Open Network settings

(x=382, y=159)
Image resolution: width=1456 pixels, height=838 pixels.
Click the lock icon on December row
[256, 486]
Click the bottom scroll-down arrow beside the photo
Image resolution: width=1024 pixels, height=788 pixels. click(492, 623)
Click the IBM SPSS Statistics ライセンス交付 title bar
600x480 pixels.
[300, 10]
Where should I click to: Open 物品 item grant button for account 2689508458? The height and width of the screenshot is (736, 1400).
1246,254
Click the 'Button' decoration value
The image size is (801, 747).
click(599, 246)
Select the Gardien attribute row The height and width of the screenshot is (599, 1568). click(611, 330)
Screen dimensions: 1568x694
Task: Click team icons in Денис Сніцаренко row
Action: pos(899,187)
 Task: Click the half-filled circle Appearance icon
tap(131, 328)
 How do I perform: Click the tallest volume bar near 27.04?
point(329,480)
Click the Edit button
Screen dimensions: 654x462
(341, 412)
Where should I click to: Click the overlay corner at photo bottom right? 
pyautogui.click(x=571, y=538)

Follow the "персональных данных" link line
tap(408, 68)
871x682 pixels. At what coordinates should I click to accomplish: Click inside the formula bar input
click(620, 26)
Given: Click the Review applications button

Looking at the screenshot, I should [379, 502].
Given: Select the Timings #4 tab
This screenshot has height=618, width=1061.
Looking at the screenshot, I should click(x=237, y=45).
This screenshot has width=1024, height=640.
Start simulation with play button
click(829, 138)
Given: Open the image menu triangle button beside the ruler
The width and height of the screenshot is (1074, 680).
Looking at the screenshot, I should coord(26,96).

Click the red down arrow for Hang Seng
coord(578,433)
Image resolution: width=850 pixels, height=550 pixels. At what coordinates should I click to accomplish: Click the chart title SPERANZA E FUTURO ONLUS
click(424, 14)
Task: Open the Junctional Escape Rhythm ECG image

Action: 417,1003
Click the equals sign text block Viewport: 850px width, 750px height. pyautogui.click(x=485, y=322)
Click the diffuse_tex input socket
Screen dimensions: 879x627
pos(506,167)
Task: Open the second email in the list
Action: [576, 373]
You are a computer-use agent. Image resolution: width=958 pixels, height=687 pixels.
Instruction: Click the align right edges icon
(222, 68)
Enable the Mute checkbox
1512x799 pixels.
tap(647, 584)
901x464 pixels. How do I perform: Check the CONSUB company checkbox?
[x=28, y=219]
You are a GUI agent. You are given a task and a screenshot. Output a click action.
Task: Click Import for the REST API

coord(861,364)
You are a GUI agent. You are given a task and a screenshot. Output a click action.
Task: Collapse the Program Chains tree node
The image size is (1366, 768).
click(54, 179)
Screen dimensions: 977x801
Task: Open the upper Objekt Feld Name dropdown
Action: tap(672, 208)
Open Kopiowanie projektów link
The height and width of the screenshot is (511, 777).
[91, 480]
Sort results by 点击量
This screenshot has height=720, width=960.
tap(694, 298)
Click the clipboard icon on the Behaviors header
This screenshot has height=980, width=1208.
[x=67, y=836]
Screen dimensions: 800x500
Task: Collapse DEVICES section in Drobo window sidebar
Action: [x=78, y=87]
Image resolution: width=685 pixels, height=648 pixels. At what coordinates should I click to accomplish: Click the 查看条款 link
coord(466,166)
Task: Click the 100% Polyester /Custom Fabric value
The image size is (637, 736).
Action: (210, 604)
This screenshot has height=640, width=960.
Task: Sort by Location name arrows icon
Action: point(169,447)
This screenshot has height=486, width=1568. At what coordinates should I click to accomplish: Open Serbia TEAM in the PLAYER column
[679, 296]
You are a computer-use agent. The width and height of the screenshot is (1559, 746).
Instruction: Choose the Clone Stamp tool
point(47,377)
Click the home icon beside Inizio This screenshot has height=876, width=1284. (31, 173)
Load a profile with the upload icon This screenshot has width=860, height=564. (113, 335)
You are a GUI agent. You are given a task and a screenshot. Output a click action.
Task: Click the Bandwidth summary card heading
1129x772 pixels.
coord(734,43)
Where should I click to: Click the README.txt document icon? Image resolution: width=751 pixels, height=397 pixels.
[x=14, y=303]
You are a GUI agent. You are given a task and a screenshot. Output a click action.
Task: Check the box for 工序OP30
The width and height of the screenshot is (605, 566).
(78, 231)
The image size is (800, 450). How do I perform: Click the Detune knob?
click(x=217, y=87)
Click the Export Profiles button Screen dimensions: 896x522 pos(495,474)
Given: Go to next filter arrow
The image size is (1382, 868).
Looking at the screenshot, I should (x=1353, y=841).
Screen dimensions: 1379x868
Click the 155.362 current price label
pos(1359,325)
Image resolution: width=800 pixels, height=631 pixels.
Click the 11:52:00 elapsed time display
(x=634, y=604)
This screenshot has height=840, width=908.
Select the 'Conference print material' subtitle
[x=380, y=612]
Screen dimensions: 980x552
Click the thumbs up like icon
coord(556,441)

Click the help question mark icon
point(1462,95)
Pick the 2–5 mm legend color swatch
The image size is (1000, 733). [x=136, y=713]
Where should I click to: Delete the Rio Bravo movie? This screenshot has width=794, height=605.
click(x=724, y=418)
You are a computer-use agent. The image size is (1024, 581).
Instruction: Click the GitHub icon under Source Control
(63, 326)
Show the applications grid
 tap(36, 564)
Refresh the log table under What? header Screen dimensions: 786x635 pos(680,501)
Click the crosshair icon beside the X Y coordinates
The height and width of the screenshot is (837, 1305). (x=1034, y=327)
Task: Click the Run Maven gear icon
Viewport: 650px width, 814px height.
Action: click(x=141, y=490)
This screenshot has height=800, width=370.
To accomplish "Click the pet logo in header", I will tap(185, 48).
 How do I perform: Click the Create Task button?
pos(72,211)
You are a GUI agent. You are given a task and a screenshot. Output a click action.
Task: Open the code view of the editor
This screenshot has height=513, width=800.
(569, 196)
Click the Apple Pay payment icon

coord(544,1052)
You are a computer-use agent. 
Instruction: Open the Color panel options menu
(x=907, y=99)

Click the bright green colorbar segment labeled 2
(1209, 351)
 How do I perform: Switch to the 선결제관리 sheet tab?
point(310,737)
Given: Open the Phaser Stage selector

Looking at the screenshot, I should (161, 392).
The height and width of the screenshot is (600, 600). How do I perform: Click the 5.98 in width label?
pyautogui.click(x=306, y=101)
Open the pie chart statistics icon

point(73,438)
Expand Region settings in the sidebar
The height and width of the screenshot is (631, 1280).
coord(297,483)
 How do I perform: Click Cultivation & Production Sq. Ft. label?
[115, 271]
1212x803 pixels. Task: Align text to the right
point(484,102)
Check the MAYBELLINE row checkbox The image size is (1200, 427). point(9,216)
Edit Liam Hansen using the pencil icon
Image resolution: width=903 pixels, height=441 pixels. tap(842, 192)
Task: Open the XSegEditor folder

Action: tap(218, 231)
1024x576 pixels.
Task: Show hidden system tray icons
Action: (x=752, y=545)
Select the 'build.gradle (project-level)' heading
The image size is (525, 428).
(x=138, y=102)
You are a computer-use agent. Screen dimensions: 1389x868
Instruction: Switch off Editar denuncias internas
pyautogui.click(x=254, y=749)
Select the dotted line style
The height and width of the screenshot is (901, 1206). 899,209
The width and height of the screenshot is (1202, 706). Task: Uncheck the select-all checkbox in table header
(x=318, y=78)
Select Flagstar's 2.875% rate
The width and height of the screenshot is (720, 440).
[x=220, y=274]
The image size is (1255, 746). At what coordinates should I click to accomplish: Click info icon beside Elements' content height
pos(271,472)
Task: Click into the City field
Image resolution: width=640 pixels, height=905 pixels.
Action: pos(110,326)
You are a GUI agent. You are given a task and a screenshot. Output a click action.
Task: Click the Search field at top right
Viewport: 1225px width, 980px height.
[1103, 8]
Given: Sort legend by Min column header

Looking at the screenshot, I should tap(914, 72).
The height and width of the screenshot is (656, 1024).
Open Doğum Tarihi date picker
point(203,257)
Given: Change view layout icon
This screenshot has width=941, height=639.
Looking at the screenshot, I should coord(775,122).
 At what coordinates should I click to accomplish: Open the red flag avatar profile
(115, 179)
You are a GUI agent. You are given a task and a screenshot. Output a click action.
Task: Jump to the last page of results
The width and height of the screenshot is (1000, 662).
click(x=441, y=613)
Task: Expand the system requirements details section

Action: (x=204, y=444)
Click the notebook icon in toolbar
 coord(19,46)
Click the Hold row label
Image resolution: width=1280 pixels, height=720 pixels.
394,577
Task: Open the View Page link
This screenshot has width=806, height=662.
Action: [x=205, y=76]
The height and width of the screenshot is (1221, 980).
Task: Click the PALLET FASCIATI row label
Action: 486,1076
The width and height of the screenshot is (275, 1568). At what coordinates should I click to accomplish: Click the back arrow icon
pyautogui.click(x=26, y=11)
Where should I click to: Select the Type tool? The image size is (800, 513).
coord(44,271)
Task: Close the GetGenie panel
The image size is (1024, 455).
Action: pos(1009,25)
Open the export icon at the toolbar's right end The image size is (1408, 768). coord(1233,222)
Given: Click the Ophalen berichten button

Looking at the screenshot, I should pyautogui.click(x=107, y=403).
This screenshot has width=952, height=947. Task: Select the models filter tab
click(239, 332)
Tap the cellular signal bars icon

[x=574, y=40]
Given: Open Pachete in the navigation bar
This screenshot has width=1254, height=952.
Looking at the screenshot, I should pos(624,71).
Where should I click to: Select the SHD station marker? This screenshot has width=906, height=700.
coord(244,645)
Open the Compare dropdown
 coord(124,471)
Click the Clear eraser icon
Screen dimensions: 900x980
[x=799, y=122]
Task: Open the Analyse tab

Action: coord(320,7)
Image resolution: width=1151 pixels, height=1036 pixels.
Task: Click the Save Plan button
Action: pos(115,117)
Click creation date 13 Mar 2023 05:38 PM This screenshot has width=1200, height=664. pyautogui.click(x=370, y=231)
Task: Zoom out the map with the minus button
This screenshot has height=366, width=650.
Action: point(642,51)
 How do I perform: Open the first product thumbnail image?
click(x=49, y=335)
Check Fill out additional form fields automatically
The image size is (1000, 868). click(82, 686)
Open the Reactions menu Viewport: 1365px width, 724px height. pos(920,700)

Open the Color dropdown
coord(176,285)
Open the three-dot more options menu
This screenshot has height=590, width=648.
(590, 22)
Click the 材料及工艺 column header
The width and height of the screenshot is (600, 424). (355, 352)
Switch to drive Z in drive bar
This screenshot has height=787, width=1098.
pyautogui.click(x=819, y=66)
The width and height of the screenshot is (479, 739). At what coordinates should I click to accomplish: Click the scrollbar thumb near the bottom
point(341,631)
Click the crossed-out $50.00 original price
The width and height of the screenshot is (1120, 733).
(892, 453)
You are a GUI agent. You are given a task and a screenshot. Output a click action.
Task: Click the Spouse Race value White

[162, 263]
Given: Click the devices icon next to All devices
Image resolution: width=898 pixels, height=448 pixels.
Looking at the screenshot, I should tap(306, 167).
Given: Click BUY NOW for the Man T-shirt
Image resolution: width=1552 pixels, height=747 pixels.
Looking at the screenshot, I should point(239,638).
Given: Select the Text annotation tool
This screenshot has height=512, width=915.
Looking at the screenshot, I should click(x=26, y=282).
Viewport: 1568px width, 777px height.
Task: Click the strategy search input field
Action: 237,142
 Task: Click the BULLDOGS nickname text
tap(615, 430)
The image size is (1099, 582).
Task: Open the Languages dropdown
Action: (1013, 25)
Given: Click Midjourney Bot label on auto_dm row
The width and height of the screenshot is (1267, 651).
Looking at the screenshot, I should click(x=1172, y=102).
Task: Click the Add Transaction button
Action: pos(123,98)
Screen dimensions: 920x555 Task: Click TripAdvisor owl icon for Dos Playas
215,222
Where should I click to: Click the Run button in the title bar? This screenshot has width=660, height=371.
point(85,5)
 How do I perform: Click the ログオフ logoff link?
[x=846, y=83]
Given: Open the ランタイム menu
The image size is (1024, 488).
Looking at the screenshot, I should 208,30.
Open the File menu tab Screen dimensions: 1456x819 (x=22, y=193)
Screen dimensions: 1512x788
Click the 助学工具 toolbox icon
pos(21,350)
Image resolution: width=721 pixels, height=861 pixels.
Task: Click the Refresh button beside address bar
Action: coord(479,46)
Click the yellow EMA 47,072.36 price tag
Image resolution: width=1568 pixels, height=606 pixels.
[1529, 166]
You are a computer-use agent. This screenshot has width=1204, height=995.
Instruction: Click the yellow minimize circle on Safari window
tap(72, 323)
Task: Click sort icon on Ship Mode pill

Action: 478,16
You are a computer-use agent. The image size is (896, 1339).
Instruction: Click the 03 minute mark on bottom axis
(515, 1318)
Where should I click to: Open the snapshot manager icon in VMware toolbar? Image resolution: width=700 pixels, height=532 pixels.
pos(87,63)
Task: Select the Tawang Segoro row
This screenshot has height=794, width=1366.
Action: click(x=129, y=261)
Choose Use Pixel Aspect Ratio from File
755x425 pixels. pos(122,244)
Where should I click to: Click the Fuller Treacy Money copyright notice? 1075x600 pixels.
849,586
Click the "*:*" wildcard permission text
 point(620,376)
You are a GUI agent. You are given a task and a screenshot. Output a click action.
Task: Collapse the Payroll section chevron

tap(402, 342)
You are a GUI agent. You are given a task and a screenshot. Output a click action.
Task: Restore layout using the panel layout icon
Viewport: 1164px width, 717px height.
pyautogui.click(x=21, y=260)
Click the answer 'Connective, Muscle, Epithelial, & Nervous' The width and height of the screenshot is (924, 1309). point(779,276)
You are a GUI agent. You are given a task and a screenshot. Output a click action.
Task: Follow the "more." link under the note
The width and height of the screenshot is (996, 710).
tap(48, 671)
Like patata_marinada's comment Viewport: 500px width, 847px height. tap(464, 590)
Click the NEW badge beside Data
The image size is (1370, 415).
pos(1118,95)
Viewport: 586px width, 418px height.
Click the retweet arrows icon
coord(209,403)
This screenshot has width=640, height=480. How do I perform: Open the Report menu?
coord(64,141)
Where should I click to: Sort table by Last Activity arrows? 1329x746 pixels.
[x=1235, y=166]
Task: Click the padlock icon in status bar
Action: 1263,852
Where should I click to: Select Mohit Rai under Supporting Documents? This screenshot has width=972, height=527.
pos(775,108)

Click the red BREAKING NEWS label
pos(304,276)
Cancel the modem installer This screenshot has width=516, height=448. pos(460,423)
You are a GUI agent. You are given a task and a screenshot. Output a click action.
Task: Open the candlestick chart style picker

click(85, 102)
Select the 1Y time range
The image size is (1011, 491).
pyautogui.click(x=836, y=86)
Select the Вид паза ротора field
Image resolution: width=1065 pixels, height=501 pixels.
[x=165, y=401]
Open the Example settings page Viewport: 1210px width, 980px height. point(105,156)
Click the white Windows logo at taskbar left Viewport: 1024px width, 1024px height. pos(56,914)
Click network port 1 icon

+ + +

Note down each line above where the word "results" occurs.

:: RESPONSE AREA ::
Sort results by 点击量
Task: Jump to the last page of results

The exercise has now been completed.